8 de dez. de 2012


Ontem durante o FIM – Festival Imagem Movimento que aconteceu aqui em Macapá, conheci um filme; “Jambeiro do Diabo”. Filme terno ao meu ver, só que ao mesmo tempo macabro por conta das cenas rápidas, do sangue, do coração pulsante.
Em síntese a história narra a busca de João Batista, homem magro e seco, sem alma. Em algum momento a personagem percebe que é oco talvez na busca de consolar e justificar a “ausência” de sentimento por sua namorada, a Juliana.
Isso me chamou atenção.  Pra mim, nascemos dois, um corpo uma alma, dois em um.  Acho que alma é um misto de todas as energias boas que fazem com que nosso corpo respire, e nós a alimentamos para que assim ela siga, nos trazendo energia, nos mantendo vivos, porque é com a ajuda dessas energias  que conseguimos exprimir  as coisas boas que ela leva.
Acho que o João foi efetivamente a imagem em movimento de tudo que eu achava a respeito da alma.  Ele disse que ia atrás da sua alma, que era oco.

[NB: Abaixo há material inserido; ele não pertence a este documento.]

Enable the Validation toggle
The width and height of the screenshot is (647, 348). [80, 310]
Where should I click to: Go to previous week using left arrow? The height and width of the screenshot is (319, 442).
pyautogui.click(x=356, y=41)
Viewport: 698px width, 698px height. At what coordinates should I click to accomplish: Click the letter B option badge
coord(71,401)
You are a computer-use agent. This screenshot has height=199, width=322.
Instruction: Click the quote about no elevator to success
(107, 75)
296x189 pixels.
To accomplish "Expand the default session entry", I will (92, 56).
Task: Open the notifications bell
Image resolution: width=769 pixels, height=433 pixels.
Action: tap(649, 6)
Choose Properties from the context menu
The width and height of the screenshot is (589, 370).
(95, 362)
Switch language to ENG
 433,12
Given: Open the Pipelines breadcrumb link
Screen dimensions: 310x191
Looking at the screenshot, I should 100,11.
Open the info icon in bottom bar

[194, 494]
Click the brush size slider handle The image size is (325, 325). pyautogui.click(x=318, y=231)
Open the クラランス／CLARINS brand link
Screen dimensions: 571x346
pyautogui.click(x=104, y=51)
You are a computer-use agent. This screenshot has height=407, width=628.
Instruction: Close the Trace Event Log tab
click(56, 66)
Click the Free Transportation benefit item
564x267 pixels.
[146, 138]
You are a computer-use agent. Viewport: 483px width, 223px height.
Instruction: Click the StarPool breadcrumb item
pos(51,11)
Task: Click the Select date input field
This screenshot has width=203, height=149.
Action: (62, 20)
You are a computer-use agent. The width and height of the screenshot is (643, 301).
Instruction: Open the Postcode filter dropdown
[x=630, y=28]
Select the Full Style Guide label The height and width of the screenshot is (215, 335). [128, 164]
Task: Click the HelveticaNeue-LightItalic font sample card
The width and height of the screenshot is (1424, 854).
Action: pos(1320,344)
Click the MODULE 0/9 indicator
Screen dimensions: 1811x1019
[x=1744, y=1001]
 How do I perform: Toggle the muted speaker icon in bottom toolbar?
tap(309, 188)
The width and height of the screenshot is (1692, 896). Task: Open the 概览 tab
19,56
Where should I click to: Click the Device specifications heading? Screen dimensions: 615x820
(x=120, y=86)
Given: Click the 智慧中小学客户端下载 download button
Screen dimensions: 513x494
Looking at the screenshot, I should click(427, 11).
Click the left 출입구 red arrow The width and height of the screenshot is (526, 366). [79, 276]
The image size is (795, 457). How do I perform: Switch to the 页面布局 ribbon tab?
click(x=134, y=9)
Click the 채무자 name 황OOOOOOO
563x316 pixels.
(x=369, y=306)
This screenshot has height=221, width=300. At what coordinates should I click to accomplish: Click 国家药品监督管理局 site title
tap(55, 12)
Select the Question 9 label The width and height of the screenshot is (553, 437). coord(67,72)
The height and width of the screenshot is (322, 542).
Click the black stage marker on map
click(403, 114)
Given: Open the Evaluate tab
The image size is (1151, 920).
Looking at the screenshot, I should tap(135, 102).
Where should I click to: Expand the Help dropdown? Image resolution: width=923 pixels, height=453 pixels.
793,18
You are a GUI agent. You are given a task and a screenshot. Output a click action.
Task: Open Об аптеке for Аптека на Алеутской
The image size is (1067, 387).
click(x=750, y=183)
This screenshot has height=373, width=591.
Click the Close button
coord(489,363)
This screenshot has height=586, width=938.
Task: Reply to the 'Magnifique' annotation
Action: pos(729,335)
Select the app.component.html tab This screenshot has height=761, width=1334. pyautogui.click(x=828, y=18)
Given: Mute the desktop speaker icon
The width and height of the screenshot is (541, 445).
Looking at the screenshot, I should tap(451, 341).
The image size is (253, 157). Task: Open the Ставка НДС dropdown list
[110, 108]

Acho que muitas vezes esquecemos de nossas almas. Às vezes esqueço-me da minha, confesso. Por conta disso, o filme foi também uma “tapa na cara”. Deu-me medo de repente  esquecer a minha por aí, em um banco de praça, no ônibus, na sombra de uma arvore qualquer, ou até mesmo deixá – la presa em algum sonho.